Furthermore, the faculty members strongly condemned the ethnic discrimination inherent in the administration’s decision to enforce this practice en masse against Latino immigrants. They called the president’s actions against this community an “outright attack upon youth within Trump’s war upon immigrants and people of color … that has eerie echoes in shameful histories of state dictatorship, ethnocide, and genocide.”

Other higher education leaders have declared strong opposition to the policy, including University of Washington President Ana Mari Cauce. In a statement released by the university on Monday, Cauce, a former child clinical psychologist, details the extreme detriment to the children who are currently being held in DHS’s makeshift shelters and tent cities. She warns that these young people will likely experience decreased learning ability due to changes in brain development, as well as “debilitating depression, self-loathing, and doubt” and “an inability to connect with others, diminished empathy, anger, and aggression.” She called on fellow educators to demand that lawmakers make family separations permanently illegal.

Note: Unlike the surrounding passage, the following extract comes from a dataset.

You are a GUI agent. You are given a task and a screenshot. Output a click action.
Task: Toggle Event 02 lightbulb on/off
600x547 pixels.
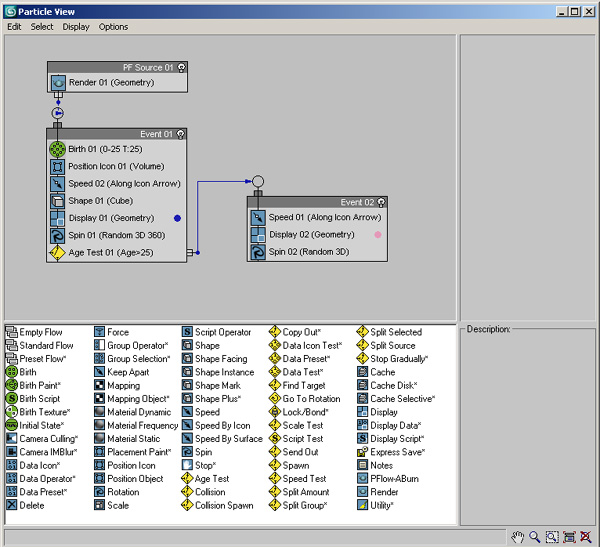(x=382, y=202)
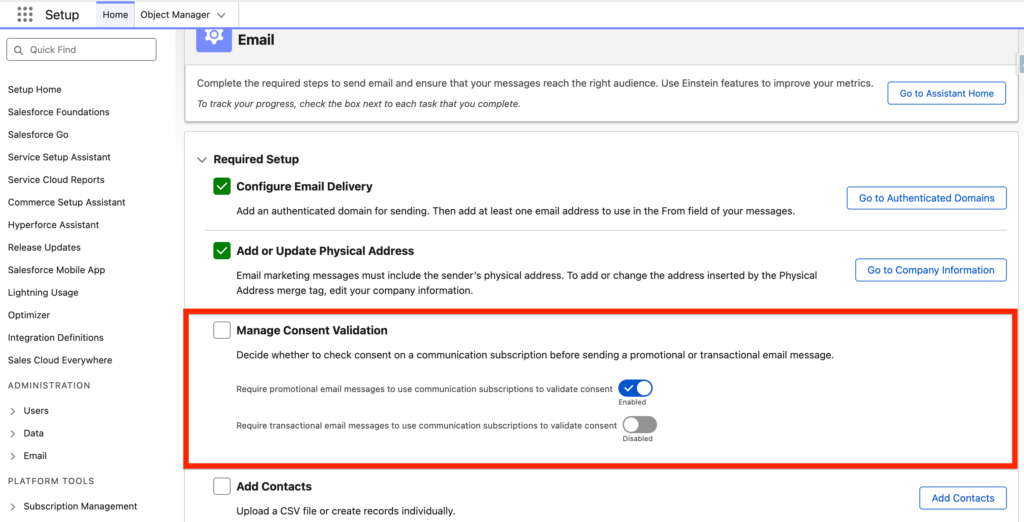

A plethora of educational, medical, and human rights groups; K-12 leaders and organizations; and religious institutions and leaders have called for an end to the detainment and for the reuniting of families.

Fr. John I. Jenkins, the president of the University of Notre Dame, released a statement saying that the policy goes against the principles of Catholic education. And, nearly 650 clergy members of the United Methodist Church have signed a letter condemning the policy and U.S. Attorney General Jeff Sessions — a prominent member of the church — for sanctifying what they see as child abuse.

While lawmakers on both sides of the aisle have struggled in recent days to introduce bills that would immediately reunite detained families, many are accusing the Trump administration of using the situation to pass broader immigration reform. The House is set to vote on two bills on June 21 that include broad reforms; however, only one of the bills would result in the reunification of detained families. The legislation would also allocate billions of dollars to build a border wall as well as provide a path to citizenship for the nation’s 800,000 DACA recipients by allowing them to apply for work visas and, after six years, green cards. It is unclear how or if that bill may be revised in the face of Trump’s newly signed executive order.

Experts say the bill may pass the Republican-controlled House but is not likely to pass the Democrat-controlled Senate.

The other bill up for approval on June 21 — which would grant DACA recipients temporary legal status but not citizenship — is more restrictive of immigration policies and not expected to gain the votes of moderate Republicans.